** PROBLEM DESCRIPTION **
Find the lines in these entries that include the word "prensa" and state how many there are, with no other words.

** SUPPLIED ENTRIES **

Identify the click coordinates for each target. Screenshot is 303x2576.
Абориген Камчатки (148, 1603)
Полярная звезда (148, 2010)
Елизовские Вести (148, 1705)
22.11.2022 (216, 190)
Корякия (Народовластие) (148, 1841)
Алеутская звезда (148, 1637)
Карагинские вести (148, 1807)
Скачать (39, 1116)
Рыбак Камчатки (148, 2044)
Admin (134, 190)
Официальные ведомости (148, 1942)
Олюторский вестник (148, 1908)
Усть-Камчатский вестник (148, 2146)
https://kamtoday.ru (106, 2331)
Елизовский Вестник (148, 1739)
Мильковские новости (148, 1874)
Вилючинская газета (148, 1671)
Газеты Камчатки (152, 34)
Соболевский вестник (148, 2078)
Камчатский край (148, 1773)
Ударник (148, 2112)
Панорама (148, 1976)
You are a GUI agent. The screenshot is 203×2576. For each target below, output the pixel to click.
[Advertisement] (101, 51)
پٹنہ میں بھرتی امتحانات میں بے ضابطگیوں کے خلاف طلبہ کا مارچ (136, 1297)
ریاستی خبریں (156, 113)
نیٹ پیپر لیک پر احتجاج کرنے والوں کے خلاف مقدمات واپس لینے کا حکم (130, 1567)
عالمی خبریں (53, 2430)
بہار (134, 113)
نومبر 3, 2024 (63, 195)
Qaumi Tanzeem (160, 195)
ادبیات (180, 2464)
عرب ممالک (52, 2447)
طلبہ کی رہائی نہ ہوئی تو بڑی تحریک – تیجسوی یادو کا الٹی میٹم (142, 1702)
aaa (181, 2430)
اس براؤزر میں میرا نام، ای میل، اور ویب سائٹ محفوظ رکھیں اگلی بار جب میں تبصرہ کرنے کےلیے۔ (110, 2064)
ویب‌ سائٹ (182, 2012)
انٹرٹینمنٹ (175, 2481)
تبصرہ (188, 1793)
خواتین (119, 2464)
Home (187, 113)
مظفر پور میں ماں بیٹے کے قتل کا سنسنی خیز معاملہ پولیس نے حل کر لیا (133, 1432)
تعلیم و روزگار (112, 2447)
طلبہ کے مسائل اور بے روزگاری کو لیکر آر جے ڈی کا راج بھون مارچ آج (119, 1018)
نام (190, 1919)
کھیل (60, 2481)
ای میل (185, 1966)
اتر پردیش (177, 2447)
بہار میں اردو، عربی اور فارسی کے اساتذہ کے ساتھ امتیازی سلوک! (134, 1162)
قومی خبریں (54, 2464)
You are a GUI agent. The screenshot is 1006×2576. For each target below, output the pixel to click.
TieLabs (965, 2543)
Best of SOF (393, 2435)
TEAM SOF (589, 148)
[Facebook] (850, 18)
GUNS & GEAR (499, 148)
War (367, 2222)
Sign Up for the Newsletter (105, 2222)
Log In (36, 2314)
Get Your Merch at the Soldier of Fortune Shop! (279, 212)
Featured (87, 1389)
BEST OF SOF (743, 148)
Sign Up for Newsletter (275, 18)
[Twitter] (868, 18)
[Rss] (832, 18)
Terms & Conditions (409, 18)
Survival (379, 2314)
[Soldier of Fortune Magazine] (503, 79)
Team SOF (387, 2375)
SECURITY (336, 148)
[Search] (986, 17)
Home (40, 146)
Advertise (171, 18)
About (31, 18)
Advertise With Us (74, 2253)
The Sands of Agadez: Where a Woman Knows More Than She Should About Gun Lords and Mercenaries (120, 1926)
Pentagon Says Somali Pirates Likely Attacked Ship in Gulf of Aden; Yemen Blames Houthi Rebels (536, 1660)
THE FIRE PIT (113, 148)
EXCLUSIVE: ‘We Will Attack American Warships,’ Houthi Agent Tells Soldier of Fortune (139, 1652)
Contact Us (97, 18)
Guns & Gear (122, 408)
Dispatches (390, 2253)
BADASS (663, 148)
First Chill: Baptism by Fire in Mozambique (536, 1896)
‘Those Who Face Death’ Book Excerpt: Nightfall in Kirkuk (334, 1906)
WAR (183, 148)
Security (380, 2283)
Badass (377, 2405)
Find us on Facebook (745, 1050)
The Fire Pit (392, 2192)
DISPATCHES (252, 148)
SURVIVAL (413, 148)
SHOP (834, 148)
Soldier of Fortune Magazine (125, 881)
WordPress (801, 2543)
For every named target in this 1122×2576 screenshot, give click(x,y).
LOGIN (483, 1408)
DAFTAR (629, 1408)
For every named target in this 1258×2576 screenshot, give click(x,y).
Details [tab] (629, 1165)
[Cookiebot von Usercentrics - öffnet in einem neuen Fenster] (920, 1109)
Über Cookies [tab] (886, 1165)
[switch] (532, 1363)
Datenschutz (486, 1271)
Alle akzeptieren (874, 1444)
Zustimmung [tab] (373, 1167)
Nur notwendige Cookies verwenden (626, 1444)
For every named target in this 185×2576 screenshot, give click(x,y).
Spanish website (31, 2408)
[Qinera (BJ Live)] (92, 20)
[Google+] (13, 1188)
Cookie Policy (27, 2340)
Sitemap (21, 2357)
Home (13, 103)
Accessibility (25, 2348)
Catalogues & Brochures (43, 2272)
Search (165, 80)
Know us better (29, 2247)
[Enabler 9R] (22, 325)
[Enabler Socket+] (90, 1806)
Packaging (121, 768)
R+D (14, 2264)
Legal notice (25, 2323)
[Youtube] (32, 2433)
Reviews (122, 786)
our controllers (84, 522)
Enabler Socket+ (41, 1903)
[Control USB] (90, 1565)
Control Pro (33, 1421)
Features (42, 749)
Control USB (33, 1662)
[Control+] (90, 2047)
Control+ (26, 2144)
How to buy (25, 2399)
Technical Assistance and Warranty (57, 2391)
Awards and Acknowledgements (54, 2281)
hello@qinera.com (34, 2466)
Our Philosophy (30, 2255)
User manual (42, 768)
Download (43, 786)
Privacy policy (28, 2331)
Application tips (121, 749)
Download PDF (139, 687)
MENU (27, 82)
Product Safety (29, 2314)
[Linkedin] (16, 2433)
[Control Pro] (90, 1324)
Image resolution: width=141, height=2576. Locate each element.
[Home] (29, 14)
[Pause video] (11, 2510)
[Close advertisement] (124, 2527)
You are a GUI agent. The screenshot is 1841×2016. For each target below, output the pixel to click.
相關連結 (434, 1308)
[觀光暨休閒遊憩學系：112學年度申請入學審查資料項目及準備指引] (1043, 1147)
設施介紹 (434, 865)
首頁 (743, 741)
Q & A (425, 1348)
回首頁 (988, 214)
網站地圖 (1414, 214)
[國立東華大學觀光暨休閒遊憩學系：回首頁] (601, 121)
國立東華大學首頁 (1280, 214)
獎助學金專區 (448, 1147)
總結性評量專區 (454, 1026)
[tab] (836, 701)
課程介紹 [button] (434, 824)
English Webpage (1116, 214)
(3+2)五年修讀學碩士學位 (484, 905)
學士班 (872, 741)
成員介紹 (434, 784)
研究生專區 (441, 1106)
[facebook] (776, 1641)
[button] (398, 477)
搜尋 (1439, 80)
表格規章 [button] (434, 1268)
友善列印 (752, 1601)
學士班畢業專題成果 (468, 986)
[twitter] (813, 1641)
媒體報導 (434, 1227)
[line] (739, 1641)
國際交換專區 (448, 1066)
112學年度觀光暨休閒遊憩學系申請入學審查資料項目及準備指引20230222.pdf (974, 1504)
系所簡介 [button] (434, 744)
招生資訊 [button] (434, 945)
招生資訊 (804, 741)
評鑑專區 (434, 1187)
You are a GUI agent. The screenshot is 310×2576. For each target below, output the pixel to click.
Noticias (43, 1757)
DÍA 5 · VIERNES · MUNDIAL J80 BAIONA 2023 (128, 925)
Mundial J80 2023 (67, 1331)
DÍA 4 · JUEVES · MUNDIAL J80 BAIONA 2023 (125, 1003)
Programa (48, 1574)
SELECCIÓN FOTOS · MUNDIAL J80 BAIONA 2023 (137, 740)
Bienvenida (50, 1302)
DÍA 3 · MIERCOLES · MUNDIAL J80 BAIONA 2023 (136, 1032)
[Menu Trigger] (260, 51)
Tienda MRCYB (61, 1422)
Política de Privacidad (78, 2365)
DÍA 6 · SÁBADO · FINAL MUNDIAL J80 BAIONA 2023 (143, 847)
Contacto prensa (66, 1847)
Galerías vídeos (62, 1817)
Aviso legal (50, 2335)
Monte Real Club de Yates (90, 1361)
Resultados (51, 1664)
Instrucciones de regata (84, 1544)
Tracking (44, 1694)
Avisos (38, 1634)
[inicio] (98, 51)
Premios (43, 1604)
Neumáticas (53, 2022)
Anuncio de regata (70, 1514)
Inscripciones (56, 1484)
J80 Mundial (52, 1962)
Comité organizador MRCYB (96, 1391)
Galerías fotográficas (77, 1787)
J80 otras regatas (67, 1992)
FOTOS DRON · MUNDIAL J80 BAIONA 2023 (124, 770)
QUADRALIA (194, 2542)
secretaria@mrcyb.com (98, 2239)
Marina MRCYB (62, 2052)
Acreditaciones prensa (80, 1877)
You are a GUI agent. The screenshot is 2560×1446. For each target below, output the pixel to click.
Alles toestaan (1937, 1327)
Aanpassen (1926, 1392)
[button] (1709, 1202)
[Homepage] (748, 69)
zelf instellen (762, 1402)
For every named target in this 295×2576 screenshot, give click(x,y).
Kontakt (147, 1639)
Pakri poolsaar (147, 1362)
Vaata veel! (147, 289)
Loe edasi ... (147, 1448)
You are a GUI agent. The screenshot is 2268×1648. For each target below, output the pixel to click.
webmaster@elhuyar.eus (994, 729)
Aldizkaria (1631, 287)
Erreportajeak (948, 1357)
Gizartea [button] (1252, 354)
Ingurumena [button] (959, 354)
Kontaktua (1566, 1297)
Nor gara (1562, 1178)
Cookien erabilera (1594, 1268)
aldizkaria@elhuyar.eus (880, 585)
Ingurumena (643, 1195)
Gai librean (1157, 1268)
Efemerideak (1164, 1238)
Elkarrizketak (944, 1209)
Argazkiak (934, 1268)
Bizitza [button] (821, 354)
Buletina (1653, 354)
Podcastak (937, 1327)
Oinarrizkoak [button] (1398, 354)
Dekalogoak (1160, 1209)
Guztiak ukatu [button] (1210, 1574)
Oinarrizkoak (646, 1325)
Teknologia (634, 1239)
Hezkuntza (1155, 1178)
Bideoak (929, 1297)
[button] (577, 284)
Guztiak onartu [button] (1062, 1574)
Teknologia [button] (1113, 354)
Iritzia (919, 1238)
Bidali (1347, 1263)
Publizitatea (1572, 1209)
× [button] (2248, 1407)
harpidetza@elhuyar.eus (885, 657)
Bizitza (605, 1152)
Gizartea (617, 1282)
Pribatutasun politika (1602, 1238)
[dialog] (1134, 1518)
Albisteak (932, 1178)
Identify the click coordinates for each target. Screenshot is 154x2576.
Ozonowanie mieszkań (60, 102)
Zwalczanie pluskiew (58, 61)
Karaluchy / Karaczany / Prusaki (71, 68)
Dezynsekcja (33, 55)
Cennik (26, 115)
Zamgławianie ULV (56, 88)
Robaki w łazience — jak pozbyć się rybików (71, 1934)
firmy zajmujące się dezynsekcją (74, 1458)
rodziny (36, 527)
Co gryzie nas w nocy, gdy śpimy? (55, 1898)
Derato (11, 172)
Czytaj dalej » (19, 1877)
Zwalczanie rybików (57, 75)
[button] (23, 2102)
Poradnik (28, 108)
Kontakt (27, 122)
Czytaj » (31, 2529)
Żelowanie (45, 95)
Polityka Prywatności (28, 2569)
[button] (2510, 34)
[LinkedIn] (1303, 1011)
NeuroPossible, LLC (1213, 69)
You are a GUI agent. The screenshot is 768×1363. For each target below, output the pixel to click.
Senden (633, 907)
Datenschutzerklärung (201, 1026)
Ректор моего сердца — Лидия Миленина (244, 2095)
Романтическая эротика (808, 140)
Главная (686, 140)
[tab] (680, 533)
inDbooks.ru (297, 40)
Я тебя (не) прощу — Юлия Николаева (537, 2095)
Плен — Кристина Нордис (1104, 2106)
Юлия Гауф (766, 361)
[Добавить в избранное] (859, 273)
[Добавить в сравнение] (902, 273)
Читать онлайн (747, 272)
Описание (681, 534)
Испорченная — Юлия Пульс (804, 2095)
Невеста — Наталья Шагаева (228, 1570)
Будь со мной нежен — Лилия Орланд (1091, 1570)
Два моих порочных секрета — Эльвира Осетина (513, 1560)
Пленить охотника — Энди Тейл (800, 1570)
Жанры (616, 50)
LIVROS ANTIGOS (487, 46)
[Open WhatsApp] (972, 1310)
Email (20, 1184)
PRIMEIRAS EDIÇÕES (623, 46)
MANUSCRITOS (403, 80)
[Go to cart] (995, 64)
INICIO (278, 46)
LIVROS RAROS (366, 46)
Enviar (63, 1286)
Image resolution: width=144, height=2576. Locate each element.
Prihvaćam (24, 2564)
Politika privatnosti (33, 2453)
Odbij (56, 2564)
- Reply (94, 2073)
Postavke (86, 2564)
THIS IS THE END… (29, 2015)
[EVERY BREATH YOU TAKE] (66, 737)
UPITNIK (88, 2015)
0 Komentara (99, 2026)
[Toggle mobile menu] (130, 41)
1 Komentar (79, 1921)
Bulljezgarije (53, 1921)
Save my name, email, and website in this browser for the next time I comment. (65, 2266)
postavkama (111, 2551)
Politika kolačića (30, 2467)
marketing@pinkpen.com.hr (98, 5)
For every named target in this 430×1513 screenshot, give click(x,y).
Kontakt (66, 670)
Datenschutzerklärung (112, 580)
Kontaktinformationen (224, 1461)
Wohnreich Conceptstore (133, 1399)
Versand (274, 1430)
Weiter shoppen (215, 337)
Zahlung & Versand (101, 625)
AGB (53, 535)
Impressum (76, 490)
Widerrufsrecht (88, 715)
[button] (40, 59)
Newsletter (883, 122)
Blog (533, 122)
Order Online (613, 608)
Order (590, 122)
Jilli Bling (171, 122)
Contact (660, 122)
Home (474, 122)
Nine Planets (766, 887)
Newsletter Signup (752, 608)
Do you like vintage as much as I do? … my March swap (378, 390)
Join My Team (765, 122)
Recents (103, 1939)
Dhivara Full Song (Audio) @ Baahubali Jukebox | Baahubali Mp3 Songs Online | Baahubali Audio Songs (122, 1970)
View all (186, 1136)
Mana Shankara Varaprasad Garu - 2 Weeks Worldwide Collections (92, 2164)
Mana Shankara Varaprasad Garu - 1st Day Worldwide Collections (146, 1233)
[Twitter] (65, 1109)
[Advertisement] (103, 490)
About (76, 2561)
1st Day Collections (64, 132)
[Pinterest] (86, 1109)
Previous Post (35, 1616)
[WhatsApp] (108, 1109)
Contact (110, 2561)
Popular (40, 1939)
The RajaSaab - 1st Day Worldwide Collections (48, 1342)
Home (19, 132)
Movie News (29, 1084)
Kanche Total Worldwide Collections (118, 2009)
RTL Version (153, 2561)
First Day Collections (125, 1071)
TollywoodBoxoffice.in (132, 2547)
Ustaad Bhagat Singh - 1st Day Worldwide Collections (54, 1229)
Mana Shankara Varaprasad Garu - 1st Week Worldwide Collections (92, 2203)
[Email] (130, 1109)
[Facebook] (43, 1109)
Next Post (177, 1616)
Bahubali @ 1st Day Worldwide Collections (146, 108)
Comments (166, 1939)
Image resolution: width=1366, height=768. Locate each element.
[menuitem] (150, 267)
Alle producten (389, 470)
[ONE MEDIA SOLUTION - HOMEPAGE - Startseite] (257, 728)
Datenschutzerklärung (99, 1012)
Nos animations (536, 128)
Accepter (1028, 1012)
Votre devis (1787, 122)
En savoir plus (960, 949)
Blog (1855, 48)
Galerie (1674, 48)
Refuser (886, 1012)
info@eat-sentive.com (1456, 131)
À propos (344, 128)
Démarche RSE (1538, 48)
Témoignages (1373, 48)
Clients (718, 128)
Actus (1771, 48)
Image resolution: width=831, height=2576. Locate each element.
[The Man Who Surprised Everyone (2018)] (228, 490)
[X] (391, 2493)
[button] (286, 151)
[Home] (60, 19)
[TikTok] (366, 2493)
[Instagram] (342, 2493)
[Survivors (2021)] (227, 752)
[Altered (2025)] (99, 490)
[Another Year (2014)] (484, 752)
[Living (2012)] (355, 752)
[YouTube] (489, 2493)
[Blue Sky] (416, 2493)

** RESULT OF THIS TASK **
2